Abstract
It is well established that erythrocyte 2, 3-diphosphoglycerate (2, 3-DPG) decreases markedly in diabetic ketoacidosis and returns to a normal level following insulin treatment. However, the cause of the marked decrease remains unknown. Alterations in glycolysis in erythrocytes of patients with diabetic ketoacidosis were investigated by enzymatic analysis of glycolytic intermediates and adenine nucleotides, and the following results were obtained.
1. In erythrocytes from untreated patients with diabetic ketoacidosis, the cellular levels of fructose-6-phosphate were significantly increased (P<0.05) and those of fructose-1, 6-bisphosphate, glyceraldehyde-3-phosphate plus dihydroxyacetone phosphate, 2, 3-DPG and 3-phosphoglycerate were significantly decreased (P<0.05, 0.05, 0.001 and 0.01, respectively). The crossover point was shown to be at thephosphofructokinase (PFK) step.
2. This glycolytic pattern in erythrocytes was similar to that of a patient with hereditary partial deficiency of erythrocyte PFK, strongly suggesting that the fall in 2, 3-DPG level in diabetic ketoacidosis is due to inhibition of PFK activity.

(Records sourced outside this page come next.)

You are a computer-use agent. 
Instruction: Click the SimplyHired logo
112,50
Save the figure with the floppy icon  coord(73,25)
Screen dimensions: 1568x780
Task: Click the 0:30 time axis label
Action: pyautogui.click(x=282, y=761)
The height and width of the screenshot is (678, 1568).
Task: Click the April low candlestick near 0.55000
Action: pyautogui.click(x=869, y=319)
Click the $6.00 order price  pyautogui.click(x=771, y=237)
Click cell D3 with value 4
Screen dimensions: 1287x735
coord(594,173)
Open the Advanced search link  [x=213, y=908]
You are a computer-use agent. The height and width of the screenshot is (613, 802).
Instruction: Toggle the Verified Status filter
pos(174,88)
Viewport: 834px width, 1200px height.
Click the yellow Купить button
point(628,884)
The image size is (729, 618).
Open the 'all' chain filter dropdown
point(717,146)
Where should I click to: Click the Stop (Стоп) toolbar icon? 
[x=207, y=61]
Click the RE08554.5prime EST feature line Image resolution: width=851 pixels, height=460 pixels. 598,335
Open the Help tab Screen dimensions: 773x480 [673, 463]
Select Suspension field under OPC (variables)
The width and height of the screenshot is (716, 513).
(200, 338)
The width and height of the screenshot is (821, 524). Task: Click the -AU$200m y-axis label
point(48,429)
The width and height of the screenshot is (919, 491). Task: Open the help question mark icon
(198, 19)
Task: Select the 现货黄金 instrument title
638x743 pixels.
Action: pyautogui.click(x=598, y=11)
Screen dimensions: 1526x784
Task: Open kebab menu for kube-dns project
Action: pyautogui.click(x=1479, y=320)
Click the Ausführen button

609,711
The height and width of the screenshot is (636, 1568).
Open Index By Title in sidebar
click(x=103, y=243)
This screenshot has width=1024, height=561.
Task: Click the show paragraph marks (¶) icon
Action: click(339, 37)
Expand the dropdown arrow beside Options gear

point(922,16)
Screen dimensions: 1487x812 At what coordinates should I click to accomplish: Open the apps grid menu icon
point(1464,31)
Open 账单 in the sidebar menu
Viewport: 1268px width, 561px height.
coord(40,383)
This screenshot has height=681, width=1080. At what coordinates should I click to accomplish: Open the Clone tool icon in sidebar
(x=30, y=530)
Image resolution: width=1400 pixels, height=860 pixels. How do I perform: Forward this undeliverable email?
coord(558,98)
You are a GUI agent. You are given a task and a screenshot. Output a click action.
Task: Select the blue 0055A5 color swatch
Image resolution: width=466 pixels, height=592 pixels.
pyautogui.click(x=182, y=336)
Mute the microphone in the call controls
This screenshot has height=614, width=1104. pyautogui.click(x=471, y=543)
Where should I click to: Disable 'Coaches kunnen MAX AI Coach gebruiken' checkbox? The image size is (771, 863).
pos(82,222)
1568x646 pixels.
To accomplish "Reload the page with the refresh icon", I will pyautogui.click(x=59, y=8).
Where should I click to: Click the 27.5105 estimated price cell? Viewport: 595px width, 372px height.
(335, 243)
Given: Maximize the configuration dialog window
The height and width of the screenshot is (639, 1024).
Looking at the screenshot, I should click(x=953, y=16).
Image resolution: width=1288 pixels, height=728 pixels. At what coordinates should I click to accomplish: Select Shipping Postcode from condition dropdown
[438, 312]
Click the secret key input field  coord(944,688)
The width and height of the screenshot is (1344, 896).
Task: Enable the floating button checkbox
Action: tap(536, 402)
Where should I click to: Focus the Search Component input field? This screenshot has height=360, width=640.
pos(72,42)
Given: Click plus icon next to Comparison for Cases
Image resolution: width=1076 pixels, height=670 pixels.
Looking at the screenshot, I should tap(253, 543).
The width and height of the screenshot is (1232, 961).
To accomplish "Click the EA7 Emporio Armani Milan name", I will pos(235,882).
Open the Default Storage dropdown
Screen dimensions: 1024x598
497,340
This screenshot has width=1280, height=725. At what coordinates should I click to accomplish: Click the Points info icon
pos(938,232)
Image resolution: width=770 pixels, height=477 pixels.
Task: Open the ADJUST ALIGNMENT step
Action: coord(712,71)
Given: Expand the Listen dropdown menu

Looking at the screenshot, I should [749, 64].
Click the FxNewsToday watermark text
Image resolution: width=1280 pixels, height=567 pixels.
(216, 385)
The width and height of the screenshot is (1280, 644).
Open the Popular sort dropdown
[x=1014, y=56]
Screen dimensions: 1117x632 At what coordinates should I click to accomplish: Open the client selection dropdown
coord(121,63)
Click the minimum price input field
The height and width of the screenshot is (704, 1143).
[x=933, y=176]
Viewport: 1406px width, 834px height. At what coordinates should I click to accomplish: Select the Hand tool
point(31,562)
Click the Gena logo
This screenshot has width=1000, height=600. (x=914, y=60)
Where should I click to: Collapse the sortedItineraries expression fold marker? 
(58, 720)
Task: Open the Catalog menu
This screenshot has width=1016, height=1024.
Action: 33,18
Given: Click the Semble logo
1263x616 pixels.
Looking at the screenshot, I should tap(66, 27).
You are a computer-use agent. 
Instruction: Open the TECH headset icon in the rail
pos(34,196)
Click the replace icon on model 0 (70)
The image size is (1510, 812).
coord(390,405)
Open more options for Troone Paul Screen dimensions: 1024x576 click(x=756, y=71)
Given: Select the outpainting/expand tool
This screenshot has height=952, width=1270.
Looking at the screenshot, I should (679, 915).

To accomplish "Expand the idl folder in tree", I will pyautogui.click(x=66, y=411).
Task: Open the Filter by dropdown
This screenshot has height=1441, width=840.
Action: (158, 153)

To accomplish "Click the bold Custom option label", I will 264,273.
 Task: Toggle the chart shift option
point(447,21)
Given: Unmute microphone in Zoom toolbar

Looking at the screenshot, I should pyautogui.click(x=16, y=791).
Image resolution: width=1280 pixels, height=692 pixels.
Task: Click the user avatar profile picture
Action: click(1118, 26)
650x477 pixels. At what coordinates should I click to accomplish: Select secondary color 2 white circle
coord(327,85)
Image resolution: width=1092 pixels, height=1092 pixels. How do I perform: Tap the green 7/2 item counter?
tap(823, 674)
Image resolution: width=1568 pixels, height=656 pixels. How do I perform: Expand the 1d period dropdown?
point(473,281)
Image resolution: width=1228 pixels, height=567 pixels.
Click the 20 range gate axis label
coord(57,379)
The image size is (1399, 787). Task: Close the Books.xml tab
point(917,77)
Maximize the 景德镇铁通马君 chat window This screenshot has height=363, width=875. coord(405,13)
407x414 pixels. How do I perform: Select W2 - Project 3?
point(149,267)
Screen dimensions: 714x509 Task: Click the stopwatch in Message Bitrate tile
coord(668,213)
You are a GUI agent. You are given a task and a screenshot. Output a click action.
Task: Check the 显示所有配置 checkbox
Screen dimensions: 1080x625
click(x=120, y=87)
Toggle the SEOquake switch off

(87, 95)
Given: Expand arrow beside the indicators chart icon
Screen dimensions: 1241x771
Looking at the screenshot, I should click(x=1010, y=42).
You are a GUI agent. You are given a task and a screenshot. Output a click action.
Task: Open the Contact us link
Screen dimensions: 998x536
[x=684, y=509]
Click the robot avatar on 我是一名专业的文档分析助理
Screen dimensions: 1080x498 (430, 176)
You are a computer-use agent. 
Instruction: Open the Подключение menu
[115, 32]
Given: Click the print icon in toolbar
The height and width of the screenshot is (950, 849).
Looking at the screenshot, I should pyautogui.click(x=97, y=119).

3. Normal human erythrocytes were incubated in the presence of β-hydroxybutyrate, acetoacetate, palmitate or insulin or at various pH levels in the absence of these substances. Glycolytic flow and intracellular glycolytic intermediates were not affected by ketone bodies, palmitate or insulin. Marked decreases in glycolytic intermediates below the PFK step and increases in intermediates above the PFK step associated with a significant reduction in glycolytic flow, were observed only at low pH levels.
4. It was also demonstrated in experiments using partially purified enzyme preparations that the PFK activity was dependent on pH and not affected by ketone bodies.
It is concluded that the fall in 2, 3-DPG level in diabetic ketoacidosis is caused by inhibition of PFK activity, and that this inhibition is due maily to an increase in hydrogen ion concentration and not to changes in the β-hydroxybutyrate, acetoacetate, insulin or palmitate concentration in the blood.